NEWARK, N.J. (CBSNewYork) — It's been more than 50 years since New Jersey's largest city saw one of the nation's most destructive race riots.
There were vivid images from thousands protesting in Newark this past weekend with an American flag being burned, a statue vandalized and several instances of aggression toward the police. With hundreds of officers on hand, local and state officials remained calm and it reverberated. Newark's public safety director Anthony Ambrose gave police officers specific orders in dealing with protests over George Floyd's death.

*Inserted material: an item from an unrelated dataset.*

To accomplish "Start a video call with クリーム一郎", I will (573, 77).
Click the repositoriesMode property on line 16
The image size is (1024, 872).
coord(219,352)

"For something minor don't engage," said Ambrose in an interview with CBS2's Liza Rozner. "We have cameras, so it's artificial intelligence. Use that at a later date to then further investigate. While we were involved over a statue, they [the protesters] would've invaded our precinct. 700 tried to invade our first precinct."
Ambrose says the city has come a long way since the 1967 Newark riots. He was nine years old at the time. 26 people died and hundreds were injured over four days of rioting, looting and property destruction. It was prompted by police beating a black cab driver named John Smith.
"I remember the Army and National Guard riding through the streets, riding on fire trucks," said Ambrose. "I remember stores my mother took me to that we couldn't go to no more because they were burnt out."
Mayor Ras Baraka says his father, the famed poet and activist Amiri Baraka, was involved in the riots.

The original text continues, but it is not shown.